DEINE AUFGABE>
Stelle das Material, beginnend am Anfang und endend mit der Zeile, die „Gavekort (483, 2167)“ enthält, als zweispaltige CSV mit den Spalten „eingabe“ und „ausgabe“ dar. Jeder Eintrag wird zu einer Zeile, Text und Antwort stehen jeweils in einem eigenen Feld in Anführungszeichen, und Zeilenumbrüche werden durch Leerzeichen ersetzt.

BEREITGESTELLTE DATEN>

§ §

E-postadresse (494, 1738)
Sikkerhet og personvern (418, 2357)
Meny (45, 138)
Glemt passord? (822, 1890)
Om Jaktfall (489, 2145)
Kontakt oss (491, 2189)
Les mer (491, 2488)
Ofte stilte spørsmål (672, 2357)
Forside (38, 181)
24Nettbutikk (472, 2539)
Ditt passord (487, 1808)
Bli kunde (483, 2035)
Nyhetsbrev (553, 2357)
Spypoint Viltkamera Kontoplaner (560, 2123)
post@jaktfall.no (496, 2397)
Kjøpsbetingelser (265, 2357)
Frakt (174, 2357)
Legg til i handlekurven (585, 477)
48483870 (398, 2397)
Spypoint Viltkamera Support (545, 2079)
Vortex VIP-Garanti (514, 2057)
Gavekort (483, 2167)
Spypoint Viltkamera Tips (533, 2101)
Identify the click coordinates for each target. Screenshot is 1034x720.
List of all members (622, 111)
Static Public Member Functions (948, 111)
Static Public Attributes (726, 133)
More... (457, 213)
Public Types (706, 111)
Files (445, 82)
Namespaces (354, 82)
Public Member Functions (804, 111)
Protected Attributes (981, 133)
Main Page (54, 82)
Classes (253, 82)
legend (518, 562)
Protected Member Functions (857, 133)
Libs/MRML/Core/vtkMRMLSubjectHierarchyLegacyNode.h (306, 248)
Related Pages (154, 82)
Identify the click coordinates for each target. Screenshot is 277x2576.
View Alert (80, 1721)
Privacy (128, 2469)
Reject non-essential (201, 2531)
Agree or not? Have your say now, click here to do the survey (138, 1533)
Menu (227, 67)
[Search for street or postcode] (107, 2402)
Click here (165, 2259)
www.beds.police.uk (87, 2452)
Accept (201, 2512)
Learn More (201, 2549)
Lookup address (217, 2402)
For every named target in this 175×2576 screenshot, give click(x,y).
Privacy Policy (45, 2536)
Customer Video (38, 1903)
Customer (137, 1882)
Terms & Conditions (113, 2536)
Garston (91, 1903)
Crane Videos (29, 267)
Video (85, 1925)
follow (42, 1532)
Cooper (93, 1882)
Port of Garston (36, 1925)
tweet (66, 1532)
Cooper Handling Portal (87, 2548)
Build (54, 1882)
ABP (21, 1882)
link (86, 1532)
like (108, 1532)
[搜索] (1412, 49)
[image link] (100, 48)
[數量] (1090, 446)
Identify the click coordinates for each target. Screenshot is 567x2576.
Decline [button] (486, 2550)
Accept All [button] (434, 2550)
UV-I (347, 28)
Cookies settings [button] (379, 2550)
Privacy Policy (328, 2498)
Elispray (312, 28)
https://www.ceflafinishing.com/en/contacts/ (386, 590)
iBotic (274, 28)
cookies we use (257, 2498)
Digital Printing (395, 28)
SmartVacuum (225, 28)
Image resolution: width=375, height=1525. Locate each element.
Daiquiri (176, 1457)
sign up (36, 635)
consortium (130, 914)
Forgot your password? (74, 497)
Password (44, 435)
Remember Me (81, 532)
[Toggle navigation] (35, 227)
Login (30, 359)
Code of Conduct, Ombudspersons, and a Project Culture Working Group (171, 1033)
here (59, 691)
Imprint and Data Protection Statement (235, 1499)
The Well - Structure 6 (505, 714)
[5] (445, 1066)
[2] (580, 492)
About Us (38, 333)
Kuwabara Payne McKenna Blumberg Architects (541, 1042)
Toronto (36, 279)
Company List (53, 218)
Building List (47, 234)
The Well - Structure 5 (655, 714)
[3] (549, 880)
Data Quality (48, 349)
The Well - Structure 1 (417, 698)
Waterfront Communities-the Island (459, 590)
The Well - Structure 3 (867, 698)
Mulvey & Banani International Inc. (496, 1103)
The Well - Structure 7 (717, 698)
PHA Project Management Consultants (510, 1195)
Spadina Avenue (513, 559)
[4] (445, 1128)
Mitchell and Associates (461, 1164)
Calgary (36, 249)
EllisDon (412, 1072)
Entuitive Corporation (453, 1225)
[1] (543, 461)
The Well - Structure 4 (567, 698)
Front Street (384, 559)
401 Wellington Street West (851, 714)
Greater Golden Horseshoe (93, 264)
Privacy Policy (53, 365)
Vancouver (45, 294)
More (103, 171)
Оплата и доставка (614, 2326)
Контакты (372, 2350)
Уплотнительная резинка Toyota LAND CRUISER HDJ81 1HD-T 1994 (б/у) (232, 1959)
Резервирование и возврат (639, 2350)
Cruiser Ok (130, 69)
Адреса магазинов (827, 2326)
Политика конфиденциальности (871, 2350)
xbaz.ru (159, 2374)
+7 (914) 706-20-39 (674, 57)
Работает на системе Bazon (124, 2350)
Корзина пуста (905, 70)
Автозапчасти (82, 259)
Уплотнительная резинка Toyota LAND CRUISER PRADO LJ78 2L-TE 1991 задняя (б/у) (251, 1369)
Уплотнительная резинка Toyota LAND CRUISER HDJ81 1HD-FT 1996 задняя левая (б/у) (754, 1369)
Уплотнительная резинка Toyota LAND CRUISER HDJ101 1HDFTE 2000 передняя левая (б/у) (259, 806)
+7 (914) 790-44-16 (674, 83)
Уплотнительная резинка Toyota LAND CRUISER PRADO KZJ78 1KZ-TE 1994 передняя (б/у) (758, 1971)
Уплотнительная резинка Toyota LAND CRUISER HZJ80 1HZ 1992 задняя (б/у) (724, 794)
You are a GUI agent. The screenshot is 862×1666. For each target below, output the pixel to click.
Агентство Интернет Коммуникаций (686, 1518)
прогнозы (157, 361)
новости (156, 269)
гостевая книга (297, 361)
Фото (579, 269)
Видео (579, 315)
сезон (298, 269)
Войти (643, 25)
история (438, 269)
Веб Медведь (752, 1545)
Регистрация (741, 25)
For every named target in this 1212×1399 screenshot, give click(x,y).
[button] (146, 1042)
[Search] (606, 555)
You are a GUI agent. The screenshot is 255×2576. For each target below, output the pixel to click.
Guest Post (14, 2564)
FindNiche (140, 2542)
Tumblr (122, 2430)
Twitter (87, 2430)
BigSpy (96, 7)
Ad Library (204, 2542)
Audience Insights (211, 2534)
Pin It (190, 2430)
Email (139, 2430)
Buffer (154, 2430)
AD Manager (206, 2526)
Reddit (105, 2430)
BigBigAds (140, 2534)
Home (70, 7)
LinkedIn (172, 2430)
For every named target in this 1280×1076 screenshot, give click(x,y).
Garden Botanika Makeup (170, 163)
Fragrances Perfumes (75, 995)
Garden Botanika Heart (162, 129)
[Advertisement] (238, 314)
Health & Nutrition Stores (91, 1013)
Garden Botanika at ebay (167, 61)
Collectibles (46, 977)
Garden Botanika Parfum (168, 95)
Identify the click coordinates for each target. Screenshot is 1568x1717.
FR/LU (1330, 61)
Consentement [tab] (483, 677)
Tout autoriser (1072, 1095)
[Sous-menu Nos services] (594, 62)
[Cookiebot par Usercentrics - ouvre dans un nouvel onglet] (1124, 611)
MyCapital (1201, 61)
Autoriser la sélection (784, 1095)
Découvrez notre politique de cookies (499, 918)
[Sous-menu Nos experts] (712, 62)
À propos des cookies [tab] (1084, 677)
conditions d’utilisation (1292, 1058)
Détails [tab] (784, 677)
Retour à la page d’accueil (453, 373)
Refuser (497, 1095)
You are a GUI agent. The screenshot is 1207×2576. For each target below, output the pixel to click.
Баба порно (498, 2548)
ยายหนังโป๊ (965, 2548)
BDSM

§ §

SCHRIFTLICHE ANTWORT>
eingabe,ausgabe
"E-postadresse","(494, 1738)"
"Sikkerhet og personvern","(418, 2357)"
"Meny","(45, 138)"
"Glemt passord?","(822, 1890)"
"Om Jaktfall","(489, 2145)"
"Kontakt oss","(491, 2189)"
"Les mer","(491, 2488)"
"Ofte stilte spørsmål","(672, 2357)"
"Forside","(38, 181)"
"24Nettbutikk","(472, 2539)"
"Ditt passord","(487, 1808)"
"Bli kunde","(483, 2035)"
"Nyhetsbrev","(553, 2357)"
"Spypoint Viltkamera Kontoplaner","(560, 2123)"
"post@jaktfall.no","(496, 2397)"
"Kjøpsbetingelser","(265, 2357)"
"Frakt","(174, 2357)"
"Legg til i handlekurven","(585, 477)"
"48483870","(398, 2397)"
"Spypoint Viltkamera Support","(545, 2079)"
"Vortex VIP-Garanti","(514, 2057)"
"Gavekort","(483, 2167)"